Everything in the data below is left aside except the lines from the one containing "Fifties Celebrity (113, 547)" through the one containing "The Dior New Look (574, 461)"; repeat those exactly.

********************

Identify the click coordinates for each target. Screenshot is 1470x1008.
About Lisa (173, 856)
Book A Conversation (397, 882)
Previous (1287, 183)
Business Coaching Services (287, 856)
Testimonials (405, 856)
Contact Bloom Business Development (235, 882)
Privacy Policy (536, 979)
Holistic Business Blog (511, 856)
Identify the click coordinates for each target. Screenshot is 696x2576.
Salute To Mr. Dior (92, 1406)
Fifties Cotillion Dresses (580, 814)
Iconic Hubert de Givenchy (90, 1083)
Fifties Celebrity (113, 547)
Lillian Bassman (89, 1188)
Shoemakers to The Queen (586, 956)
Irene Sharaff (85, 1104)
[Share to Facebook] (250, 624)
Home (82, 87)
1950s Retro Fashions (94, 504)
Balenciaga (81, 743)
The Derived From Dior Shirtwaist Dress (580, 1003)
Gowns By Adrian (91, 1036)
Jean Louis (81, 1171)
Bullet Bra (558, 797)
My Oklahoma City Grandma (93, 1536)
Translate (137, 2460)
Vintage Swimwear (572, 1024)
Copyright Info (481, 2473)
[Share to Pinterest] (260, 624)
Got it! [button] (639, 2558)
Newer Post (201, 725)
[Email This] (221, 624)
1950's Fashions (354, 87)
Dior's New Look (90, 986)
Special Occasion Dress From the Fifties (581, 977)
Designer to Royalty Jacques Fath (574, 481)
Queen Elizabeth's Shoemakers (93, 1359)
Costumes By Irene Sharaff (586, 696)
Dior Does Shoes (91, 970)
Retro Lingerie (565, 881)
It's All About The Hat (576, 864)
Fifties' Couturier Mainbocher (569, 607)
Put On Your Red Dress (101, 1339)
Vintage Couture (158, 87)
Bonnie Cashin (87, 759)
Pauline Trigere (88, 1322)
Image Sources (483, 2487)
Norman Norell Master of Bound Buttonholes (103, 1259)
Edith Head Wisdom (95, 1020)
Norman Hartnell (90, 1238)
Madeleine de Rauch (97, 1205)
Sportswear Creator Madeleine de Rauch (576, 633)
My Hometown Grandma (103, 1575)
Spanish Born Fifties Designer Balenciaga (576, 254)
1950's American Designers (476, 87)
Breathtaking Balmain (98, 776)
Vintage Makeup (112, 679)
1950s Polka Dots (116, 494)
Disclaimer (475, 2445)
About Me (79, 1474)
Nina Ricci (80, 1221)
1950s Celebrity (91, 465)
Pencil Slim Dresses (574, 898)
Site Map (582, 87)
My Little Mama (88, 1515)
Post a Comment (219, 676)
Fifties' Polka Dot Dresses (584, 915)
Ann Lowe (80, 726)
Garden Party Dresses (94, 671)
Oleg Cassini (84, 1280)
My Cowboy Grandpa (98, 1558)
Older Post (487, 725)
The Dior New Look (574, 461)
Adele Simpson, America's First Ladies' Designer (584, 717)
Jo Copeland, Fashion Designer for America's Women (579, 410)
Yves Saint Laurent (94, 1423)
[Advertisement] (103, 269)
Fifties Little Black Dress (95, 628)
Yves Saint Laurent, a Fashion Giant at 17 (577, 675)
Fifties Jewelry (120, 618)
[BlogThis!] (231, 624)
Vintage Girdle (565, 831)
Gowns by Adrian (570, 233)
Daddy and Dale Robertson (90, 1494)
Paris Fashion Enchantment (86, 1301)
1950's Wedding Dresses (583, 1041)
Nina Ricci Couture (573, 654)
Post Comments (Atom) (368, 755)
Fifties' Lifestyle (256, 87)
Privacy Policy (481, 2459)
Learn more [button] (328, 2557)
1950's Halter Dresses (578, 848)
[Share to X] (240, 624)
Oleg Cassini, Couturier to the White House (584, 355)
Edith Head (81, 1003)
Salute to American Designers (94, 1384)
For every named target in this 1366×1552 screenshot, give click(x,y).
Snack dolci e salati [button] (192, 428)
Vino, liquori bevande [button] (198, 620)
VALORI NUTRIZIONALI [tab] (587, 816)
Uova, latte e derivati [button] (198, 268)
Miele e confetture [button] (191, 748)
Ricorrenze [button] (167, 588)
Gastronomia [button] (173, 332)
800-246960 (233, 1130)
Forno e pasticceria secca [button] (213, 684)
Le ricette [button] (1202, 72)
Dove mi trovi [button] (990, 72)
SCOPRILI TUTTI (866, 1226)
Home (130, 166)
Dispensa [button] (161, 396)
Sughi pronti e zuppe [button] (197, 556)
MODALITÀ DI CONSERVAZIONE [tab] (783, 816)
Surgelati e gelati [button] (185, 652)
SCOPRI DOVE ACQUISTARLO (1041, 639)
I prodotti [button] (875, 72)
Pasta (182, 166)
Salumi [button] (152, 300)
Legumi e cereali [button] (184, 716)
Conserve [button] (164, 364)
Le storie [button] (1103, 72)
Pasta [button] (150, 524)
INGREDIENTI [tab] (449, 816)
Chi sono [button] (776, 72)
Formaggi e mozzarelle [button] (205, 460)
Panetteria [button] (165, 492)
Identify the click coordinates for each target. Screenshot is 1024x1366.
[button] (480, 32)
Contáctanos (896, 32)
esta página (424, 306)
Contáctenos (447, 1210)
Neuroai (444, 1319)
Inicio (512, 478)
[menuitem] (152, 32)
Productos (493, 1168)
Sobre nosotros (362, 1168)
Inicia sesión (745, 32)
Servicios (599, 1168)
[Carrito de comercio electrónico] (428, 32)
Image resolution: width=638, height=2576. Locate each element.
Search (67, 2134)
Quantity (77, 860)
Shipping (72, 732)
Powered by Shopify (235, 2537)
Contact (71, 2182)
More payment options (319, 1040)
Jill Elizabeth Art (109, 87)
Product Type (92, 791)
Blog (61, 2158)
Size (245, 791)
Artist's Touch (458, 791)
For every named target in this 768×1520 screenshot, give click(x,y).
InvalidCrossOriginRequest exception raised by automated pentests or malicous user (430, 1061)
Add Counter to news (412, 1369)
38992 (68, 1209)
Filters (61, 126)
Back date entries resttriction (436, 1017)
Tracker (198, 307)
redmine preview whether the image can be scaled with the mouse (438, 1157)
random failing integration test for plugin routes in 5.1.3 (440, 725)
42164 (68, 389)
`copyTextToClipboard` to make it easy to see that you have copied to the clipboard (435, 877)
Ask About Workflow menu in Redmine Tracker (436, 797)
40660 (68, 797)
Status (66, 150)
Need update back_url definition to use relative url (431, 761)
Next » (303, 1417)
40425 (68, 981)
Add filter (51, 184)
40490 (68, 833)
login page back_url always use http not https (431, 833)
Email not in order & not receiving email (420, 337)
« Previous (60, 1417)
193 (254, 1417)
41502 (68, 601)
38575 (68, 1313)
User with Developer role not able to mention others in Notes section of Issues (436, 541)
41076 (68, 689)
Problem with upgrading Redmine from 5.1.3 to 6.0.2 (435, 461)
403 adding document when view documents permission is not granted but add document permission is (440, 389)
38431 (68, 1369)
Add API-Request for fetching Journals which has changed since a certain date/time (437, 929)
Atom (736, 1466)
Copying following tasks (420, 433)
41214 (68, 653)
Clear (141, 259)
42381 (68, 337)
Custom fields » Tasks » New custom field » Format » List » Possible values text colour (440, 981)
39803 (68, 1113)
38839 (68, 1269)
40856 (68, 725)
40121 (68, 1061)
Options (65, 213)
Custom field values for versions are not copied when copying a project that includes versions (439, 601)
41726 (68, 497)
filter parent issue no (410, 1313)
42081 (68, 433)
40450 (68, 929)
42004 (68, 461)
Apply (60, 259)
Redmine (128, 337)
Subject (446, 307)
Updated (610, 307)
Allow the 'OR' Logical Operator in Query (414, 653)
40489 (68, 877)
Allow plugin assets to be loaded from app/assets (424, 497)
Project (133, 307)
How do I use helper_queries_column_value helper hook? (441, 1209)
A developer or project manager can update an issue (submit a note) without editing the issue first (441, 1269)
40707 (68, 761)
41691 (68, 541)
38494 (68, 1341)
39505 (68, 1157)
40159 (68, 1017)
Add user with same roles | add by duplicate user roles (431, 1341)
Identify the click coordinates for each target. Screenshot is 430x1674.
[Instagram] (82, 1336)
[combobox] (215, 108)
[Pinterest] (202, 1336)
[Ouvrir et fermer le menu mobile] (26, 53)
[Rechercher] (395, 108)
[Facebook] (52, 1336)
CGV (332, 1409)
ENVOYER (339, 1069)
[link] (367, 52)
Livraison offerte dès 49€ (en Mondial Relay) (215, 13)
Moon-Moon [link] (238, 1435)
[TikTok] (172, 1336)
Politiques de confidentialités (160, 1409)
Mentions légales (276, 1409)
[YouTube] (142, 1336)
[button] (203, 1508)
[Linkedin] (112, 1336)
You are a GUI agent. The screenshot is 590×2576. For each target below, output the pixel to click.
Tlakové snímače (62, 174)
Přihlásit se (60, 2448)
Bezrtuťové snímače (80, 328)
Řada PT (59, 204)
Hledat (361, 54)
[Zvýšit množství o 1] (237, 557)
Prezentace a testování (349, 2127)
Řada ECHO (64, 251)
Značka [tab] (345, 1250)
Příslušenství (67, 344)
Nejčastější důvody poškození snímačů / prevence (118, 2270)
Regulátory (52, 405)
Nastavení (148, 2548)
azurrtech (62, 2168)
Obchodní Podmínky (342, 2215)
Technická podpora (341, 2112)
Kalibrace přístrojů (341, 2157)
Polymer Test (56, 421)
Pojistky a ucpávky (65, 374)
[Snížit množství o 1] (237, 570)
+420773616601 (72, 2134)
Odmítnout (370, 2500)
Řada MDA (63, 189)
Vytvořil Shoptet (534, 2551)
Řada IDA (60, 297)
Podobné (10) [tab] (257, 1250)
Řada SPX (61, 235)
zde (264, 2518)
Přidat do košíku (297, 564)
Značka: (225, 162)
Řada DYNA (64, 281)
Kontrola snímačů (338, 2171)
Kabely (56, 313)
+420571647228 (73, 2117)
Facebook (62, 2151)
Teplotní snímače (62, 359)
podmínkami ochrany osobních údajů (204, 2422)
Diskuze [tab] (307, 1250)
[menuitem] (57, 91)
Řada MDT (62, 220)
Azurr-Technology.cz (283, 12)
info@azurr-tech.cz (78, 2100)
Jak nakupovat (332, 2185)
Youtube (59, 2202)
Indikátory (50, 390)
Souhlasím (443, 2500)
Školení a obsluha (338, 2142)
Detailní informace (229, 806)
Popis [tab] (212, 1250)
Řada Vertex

********************

### RESPONSE
Fifties Celebrity (113, 547)
Lillian Bassman (89, 1188)
Shoemakers to The Queen (586, 956)
Irene Sharaff (85, 1104)
[Share to Facebook] (250, 624)
Home (82, 87)
1950s Retro Fashions (94, 504)
Balenciaga (81, 743)
The Derived From Dior Shirtwaist Dress (580, 1003)
Gowns By Adrian (91, 1036)
Jean Louis (81, 1171)
Bullet Bra (558, 797)
My Oklahoma City Grandma (93, 1536)
Translate (137, 2460)
Vintage Swimwear (572, 1024)
Copyright Info (481, 2473)
[Share to Pinterest] (260, 624)
Got it! [button] (639, 2558)
Newer Post (201, 725)
[Email This] (221, 624)
1950's Fashions (354, 87)
Dior's New Look (90, 986)
Special Occasion Dress From the Fifties (581, 977)
Designer to Royalty Jacques Fath (574, 481)
Queen Elizabeth's Shoemakers (93, 1359)
Costumes By Irene Sharaff (586, 696)
Dior Does Shoes (91, 970)
Retro Lingerie (565, 881)
It's All About The Hat (576, 864)
Fifties' Couturier Mainbocher (569, 607)
Put On Your Red Dress (101, 1339)
Vintage Couture (158, 87)
Bonnie Cashin (87, 759)
Pauline Trigere (88, 1322)
Image Sources (483, 2487)
Norman Norell Master of Bound Buttonholes (103, 1259)
Edith Head Wisdom (95, 1020)
Norman Hartnell (90, 1238)
Madeleine de Rauch (97, 1205)
Sportswear Creator Madeleine de Rauch (576, 633)
My Hometown Grandma (103, 1575)
Spanish Born Fifties Designer Balenciaga (576, 254)
1950's American Designers (476, 87)
Breathtaking Balmain (98, 776)
Vintage Makeup (112, 679)
1950s Polka Dots (116, 494)
Disclaimer (475, 2445)
About Me (79, 1474)
Nina Ricci (80, 1221)
1950s Celebrity (91, 465)
Pencil Slim Dresses (574, 898)
Site Map (582, 87)
My Little Mama (88, 1515)
Post a Comment (219, 676)
Fifties' Polka Dot Dresses (584, 915)
Ann Lowe (80, 726)
Garden Party Dresses (94, 671)
Oleg Cassini (84, 1280)
My Cowboy Grandpa (98, 1558)
Older Post (487, 725)
The Dior New Look (574, 461)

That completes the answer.